Tony’s Take, August 2025

This month’s topics:

The mathematics of gerrymandering.

Gerrymandering, the practice of drawing legislative maps that disproportionately benefit one political party, is in the news these days as Texas’s new Republican-friendly legislative map generates lawsuits and threats from Democratic states to respond in kind. In a guest essay in the August 12, 2025 New York Times, Harvard economist Roland Fryer shares a metric that he thinks can help identify gerrymandered maps.

This metric, called the “Relative Proximity Index” (RPI), was developed by Fryer and Richard Holden back in 2007. It gives a precise mathematical interpretation of compactness, which is one of the National Council of State Legislatures’ two “traditional criteria” for fair legislative maps. (Although gerrymandering is not considered good practice, it is not expressly forbidden.

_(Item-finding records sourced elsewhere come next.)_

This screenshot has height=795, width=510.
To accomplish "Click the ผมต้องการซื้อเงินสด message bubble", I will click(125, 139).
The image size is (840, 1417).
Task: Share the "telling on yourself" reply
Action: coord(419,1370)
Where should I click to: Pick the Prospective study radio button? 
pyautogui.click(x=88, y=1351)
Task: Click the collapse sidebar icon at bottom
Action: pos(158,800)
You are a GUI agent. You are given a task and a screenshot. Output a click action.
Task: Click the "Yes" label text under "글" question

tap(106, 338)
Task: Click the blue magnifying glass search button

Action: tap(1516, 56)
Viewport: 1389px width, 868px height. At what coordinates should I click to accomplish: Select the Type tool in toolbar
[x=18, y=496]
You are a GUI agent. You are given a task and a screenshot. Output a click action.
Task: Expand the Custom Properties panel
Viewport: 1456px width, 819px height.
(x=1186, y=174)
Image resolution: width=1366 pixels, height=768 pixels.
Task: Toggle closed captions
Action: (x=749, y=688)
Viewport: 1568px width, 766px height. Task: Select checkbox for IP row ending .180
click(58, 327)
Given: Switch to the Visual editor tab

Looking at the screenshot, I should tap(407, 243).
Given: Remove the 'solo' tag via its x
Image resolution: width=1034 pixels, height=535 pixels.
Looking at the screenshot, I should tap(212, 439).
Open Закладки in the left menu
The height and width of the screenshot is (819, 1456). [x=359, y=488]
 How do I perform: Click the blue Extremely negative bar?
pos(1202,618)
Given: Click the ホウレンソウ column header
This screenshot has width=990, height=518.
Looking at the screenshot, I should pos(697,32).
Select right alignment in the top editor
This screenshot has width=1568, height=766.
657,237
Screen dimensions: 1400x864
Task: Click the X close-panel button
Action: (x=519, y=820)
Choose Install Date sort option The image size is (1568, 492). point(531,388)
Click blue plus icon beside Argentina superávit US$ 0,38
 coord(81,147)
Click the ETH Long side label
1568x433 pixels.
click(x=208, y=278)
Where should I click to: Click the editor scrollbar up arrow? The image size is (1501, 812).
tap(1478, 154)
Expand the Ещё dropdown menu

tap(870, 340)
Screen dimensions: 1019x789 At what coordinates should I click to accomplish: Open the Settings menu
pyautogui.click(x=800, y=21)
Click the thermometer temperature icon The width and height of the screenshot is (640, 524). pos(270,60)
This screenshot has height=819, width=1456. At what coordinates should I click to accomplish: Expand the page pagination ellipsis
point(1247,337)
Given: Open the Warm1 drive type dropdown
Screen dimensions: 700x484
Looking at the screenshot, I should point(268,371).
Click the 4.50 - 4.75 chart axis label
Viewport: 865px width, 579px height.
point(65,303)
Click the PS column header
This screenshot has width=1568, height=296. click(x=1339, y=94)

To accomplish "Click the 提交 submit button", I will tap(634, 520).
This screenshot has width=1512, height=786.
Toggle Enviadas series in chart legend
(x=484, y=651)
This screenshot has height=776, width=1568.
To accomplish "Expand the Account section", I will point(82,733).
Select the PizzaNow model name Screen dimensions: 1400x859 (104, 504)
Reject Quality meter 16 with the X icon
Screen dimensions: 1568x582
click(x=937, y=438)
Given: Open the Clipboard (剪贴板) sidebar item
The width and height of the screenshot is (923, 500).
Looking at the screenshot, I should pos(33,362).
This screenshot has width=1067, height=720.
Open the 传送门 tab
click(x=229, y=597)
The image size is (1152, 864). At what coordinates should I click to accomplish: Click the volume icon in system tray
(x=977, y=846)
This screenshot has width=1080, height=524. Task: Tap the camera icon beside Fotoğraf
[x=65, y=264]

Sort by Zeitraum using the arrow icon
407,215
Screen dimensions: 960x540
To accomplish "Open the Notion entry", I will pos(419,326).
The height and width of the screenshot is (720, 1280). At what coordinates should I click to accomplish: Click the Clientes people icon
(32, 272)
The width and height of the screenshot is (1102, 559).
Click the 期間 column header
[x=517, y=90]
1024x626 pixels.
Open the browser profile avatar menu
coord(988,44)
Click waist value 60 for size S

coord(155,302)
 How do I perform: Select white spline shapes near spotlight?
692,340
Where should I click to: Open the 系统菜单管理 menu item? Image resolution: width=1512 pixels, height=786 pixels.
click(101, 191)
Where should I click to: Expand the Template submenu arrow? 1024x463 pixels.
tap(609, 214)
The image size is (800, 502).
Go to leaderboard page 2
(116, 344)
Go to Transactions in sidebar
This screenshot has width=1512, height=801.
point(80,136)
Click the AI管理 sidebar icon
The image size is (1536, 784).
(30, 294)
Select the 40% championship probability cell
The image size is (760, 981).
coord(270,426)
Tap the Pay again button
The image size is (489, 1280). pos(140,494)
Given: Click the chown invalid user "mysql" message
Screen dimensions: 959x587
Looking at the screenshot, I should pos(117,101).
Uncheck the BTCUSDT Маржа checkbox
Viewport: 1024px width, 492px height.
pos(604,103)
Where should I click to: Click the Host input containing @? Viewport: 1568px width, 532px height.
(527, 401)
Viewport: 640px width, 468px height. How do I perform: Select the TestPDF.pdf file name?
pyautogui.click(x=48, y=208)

States are only required to draw districts that are as equal in population as possible.) Different states measure compactness differently, as evidenced by these examples from the League of Women Voters.

Current measures of compactness are based on the geometry of the district: Elongated districts or districts with long perimeters are penalized. Fryer and Holden’s index, however, measures compactness based on the locations of voters—specifically, the average physical distance between voters within a district. It then compares this average physical distance to the minimal such distance achievable by any possible districting plan. The RPI is actually negatively correlated with current measures, and so would likely recommend maps that are quite different from those in use right now.

How is this average distance computed? We start by thinking of a state $S$ as a 2-dimensional surface inhabited by individuals numbered $1, 2, \dots, N$. If the state gets to elect $M$ legislators, the equal-population requirement specifies that $S$ should be partitioned into $M$ electoral districts $D_1, \dots, D_M$, each with around $N/M$ inhabitants. To calculate Fryer and Holden’s average-distance measure, calculate the physical distance $d_{ij}$ between any pair $i$ and $j$ that inhabit the same district. For each individual district $D_k$, sum the squares of all these distances:$$ \sum_{i,j \in D_k} d_{ij}^2.$$Then, sum up the results for all $M$ districts, to get$$\pi(D_1, \dots, D_M) = \sum_{k=1}^{M} \sum_{i,j \in D_k}(d_{ij})^2.$$

Fryer and Holden give an example to make this clear. The image below, adapted from their article, shows a hypothetical state with two possible legislative maps, one blue ($\mathbf{B}$) and the other orange ($\mathbf{O}$). The average distance between same-district constituents in the blue map comes out to $\pi(\mathbf{B}) = 24$; for the orange map, we get $\pi(\mathbf{O}) = 16$. None of the other partitions has a $\pi$-score less than $16$.

Six vertices arranged in two rows. The first row has vertices 1, 2, 3; the second has 4, 5, 6.
In this simple example, a state has six inhabitants, located at the vertices of a 1-km grid. They are to be allocated to two electoral districts. The image shows two partition schemes. In the blue scheme, the districts have populations $\{1, 2, 3\}$ and $\{4, 5, 6\}$. In the orange scheme, the populations are $\{1, 4, 5\}$ and $\{2, 3, 6\}$. Image credit: Tony Phillips.

Since the smallest average distance is the one achieved by the orange map, to compute the RPI of a specific map we take the ratio of its average distance with $\pi(\mathbf{O}) = 16$. So the blue partition has RPI equal to the ratio between $\pi(\mathbf{B})$ and $\pi(\mathbf{O})$, i.e. $24/16 = 1.5$. The RPI of the orange partition is, of course, $\pi(\mathbf{O})/\pi(\mathbf{O}) = 1$.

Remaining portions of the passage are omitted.